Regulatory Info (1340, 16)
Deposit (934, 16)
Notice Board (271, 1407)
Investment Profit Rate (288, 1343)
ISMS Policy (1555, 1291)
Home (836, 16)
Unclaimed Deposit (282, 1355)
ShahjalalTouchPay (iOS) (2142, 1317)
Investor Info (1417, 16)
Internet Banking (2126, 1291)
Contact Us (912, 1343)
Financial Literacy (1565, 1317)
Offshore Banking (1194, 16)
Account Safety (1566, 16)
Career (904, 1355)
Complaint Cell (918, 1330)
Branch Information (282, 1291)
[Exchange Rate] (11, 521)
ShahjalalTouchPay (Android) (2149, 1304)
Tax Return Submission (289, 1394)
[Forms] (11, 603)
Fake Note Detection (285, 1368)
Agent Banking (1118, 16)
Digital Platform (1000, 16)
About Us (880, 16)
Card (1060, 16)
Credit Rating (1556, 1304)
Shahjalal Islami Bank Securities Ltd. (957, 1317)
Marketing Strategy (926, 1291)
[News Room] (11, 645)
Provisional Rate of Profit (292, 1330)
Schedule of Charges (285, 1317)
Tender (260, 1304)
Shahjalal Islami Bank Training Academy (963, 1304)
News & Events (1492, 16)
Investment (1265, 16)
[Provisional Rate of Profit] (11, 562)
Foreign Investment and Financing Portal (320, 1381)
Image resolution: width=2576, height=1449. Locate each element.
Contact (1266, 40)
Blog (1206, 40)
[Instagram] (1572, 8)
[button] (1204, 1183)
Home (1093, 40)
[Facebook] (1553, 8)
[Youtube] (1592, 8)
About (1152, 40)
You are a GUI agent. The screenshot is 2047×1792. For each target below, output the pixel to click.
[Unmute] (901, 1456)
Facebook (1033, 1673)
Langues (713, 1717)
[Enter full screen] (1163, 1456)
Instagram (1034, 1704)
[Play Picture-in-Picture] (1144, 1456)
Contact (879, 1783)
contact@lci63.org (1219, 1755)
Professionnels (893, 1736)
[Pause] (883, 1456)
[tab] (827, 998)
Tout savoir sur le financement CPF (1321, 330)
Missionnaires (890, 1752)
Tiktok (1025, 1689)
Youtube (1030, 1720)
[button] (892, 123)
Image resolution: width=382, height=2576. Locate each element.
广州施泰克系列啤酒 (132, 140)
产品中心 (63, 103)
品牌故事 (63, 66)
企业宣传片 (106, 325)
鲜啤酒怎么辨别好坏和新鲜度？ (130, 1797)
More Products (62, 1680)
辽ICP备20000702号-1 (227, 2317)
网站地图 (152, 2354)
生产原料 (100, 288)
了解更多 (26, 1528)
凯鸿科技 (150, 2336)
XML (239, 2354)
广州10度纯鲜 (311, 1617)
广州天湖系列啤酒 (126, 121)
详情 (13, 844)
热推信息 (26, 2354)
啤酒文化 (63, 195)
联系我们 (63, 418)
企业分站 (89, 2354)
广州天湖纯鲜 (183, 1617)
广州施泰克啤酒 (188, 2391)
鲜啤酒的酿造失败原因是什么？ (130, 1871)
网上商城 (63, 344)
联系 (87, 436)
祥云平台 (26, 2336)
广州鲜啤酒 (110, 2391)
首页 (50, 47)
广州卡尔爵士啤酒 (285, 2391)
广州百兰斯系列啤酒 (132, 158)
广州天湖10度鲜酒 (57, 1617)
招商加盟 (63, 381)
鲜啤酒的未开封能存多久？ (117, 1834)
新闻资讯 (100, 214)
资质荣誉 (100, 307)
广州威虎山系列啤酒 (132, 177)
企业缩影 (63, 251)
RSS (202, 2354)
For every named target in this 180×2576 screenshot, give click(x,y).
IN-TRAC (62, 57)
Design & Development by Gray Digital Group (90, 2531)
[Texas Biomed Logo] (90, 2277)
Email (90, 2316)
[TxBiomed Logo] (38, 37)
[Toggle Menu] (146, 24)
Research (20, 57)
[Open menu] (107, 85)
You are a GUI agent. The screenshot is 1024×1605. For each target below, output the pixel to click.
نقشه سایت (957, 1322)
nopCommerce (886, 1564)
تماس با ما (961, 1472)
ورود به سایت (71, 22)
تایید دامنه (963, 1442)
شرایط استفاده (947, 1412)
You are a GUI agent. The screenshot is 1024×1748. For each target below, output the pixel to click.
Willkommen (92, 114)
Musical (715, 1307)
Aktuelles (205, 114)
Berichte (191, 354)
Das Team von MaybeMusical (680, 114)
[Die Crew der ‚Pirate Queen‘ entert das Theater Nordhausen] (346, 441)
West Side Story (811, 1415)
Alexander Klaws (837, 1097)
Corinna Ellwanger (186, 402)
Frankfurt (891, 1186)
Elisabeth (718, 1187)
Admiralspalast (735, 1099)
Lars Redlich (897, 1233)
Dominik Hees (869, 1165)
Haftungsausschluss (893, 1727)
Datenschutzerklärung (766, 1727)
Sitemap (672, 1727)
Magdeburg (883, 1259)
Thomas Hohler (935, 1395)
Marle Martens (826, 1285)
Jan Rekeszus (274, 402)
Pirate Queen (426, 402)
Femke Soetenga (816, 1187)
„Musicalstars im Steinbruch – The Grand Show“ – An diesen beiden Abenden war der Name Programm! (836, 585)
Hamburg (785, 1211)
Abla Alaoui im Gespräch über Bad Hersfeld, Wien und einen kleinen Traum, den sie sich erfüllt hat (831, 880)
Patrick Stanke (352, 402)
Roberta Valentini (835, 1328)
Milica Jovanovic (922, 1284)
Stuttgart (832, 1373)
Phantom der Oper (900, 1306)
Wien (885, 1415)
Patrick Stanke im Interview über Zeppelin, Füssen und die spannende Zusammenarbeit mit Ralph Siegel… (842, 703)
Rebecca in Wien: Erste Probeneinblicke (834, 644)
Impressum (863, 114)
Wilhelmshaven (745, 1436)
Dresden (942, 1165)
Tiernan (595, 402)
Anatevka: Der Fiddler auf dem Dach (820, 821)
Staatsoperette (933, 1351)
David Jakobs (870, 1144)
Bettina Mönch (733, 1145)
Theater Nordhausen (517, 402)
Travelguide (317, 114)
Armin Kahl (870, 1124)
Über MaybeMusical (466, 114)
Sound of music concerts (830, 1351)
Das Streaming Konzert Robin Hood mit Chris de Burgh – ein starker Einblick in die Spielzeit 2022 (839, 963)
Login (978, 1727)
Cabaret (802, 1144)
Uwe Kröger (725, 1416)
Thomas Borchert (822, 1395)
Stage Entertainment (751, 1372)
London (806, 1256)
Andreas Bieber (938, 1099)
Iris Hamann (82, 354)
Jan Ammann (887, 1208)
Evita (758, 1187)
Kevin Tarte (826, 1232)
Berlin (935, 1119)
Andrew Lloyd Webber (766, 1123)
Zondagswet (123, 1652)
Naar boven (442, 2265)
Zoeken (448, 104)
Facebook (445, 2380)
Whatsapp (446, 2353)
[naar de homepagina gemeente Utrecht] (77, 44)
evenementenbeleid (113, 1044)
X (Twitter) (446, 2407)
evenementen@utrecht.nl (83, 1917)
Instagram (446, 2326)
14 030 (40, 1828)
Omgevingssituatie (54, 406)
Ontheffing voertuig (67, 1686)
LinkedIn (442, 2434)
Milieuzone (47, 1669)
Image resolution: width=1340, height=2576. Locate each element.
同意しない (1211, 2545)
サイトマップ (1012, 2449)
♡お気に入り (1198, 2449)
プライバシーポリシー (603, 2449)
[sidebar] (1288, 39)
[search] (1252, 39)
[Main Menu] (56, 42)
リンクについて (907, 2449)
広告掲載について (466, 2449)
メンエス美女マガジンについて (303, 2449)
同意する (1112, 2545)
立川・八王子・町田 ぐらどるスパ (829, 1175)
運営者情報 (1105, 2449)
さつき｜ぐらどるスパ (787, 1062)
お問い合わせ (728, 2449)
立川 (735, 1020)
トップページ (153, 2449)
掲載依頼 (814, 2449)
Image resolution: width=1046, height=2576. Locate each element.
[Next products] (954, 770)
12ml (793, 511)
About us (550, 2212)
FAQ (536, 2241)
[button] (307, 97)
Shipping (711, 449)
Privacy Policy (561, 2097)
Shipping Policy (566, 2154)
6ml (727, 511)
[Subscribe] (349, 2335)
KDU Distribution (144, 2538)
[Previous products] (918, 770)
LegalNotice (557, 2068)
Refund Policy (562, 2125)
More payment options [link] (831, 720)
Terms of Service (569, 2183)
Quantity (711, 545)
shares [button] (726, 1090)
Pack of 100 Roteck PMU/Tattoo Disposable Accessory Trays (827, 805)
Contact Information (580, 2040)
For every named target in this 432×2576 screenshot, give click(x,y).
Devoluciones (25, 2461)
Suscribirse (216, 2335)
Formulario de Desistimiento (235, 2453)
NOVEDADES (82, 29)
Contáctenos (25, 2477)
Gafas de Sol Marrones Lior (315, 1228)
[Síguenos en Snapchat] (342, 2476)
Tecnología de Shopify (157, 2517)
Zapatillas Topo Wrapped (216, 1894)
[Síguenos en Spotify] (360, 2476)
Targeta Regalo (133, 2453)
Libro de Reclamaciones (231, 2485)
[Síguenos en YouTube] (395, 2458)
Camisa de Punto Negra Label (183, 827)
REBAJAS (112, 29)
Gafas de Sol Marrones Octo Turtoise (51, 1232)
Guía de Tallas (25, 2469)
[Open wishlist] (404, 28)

++++++

-- Work required --
Transcribe the lines above between the line holding "Agent Banking (1118, 16)" and the line holding "[Provisional Rate of Profit] (11, 562)", inclusive, exactly as they stand and with nothing added.

-- Your response --
Agent Banking (1118, 16)
Digital Platform (1000, 16)
About Us (880, 16)
Card (1060, 16)
Credit Rating (1556, 1304)
Shahjalal Islami Bank Securities Ltd. (957, 1317)
Marketing Strategy (926, 1291)
[News Room] (11, 645)
Provisional Rate of Profit (292, 1330)
Schedule of Charges (285, 1317)
Tender (260, 1304)
Shahjalal Islami Bank Training Academy (963, 1304)
News & Events (1492, 16)
Investment (1265, 16)
[Provisional Rate of Profit] (11, 562)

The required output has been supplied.